第33部隊の中ではミネルヴァという愛称で親しまれている。アムロが付けたわけではなく誰かが言い出したのだが…彼もその名前は気に入っていた。
「…ミネルヴァ…もうお前にも…乗っちゃいけないんだって…」
人気のないMS格納庫…その中の多くのMSの一機として、ひっそりと佇む愛機のコクピットの中にアムロは居た。
頭の中がずっと混乱している。心がとても痛い。
シャアは瀕死の自分を救ってくれた。そして優しく温かく迎えてくれた。彼以外のジオンの人達も自分にとてもとても優しい。自分が過去に連邦軍で何をしていようと…今この時にネオ・ジオン建国の為に一緒に闘う同志であれば…彼らはそれでいいとはっきりと言ってくれた。
シャアの好意とその想い…そして新しい仲間達の為に…その全ての優しさに必死で応えようと、自分が出来る唯一の事で、此処まで頑張ってきたのに…
ましてや今はネオ・ジオンにとって一番大切な時期だ…もう少しで皆の想いがその理想が現実になる…
そんな時に役に立てない自分に何の価値がある?
MSを操縦して闘う事しか…自分の存在理由は此処には無いと言うのにっっ!

膝を抱えてアムロはそこに顔を乗せている…自然と涙がポロポロと零れ始めた。
「…ごめん……僕はやっぱり…闘う道を取るしか………えっ…?」
誰かが自分を呼んでいる様な気がして、アムロは顔を上げる。
「え…?だ、誰…?」
それは耳で聞こえるものではない…ある種の感覚が感じるもの…
「…あっ……まさか…そんな……」
アムロは自分の腹部にそっと手を当てた…

その時、静まり返った格納庫に足早な軍靴の音が響き渡った。アムロはその音の方へと振り向く。その登場は予想していなかったわけではないのだが…コロニー内での自分の場所はシャアに必ず解る様になっているので。
「アムロっっ!!今からそちらに行く!コクピットは閉じるな!」
耳に響くシャアの声は明らかに焦っている。
----シャア…心配してくれた…?
言われた通りにシートに座ったままで彼を待つ。程なくして下からシャアが慣性のままに上がってきて、アムロの前にその緋色の軍服姿を現した。

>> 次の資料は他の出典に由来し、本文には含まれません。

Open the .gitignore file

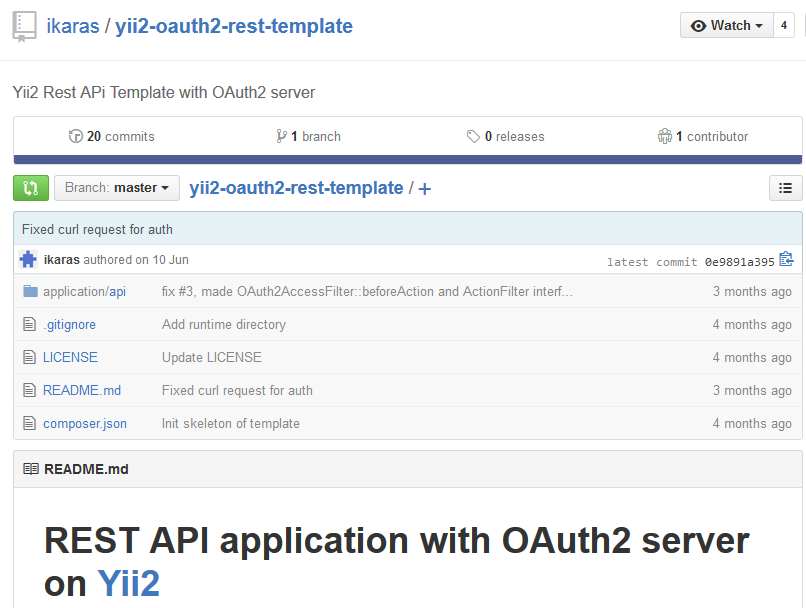(x=69, y=325)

怒っているかと想像した彼の表情は…泣きそうに見えてアムロは少なからず驚く。
「…アムロ…無事で良かった…」
シャアは両手を拡げてアムロの上半身を力強く抱き寄せる。その途端に感じる…いつもの温かさと優しさにアムロの涙腺が勝手に切れてしまった。
「ご…ごめんなさいっ…ごめ…んね……シャアっ…ふえっ…えっ…ああっ……」
声を我慢せずに泣き出したので、それは下で待っているガトーの耳にも切なく響く。彼も胸の奥の痛みを感じた。
泣きじゃくる愛しい存在の髪や背中を優しく撫で続けて…シャアはその額に頬にと幾度もキスを贈る。

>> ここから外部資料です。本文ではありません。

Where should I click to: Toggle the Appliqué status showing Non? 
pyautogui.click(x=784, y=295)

「大丈夫だ…色々と不安なのだろうが…私では頼りにならないのか?」
その優しい言葉にアムロは思いっきりぶんぶんと頭を振った。
「ち…違うっっ…も…もう僕……貴方の役に立てないっ…もうミネルヴァにも乗れなくて…もう闘えないなんて…シャアに…迷惑…かかる…ひっく……」
アムロの泣きながら訴えるその言葉にシャアは一瞬目を見開いて…その後に更に強くその細い身体を抱き締めた。
「…やはりそう思っていたのだな…それは違うぞアムロっ…私が君に求めているのはそう言う事ではないっ!」
「だ…だってっっ……」
「もう言うなっ!」
その迫力に思わず涙が止まってしまうアムロである。その大きな琥珀の瞳にシャアはしっかりと視線を合わせた。

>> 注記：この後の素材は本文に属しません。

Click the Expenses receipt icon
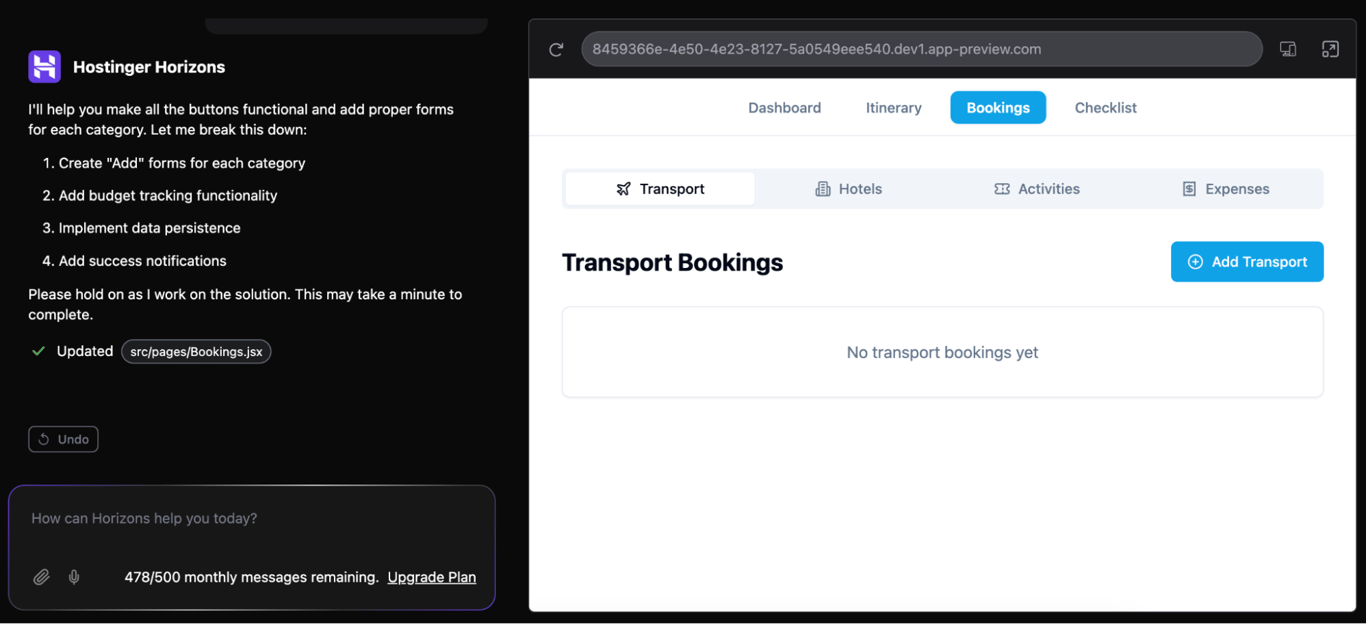This screenshot has width=1366, height=624. coord(1189,188)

「私が…悪いのだな…嫌な過去を作ってしまったから…すまないアムロ…」
シャアの蒼氷色の瞳に漂うその哀しみは…アムロには理解出来た。
「君を愛していると…何度も言った…それは君の才能を…というわけではない…ただのアムロ・レイというだけの君を…私は愛しているのだ」
幼い彼の表情が益々歪んできた。きっともっと泣き出すだろう。そのままシャアは再び強く抱き締める。
「…アムロには解るな?…私のこの想いが…君という存在をどれ程に愛しく思っているのか…君が傍に居てくれれば…それだけで私は救われるのだから…」
アムロの心に突き刺さっていた氷の棘がどんどん溶けてゆく…シャアの偽りの無い想いはちゃんと自分に届いている。
「…い…いの?…僕は…このままシャアの…傍にいて……そして……産んでもいいの…?」
もちろんだ、と言って、もう一度アムロの表情を覗き込んだ。
「順番が逆になってしまって本当に悪いと思っているのだが…私の妻になってくれるね?アムロ…」
そのまま優しい口付けを一つ贈る。唇が離れた後にアムロは小さくコクン…と肯き、そして自分からシャアに思いっきり抱きついた。再び大声を上げて泣き出したが、もうその声には待機しているガトーにも不安は感じられず、彼も大きく安堵の溜息をつくのであった……

 

アムロを抱きかかえたままでシャアは軽やかに通路へと降りてくる。
「心配掛けたなガトー…もう大丈夫だ」
「はい閣下…そしてレイ中尉にも…心からお祝い申し上げます」
自分達に深々と頭を下げる上司に、アムロはシャアの腕の中で思わず身体を強ばらせてしまったのだが。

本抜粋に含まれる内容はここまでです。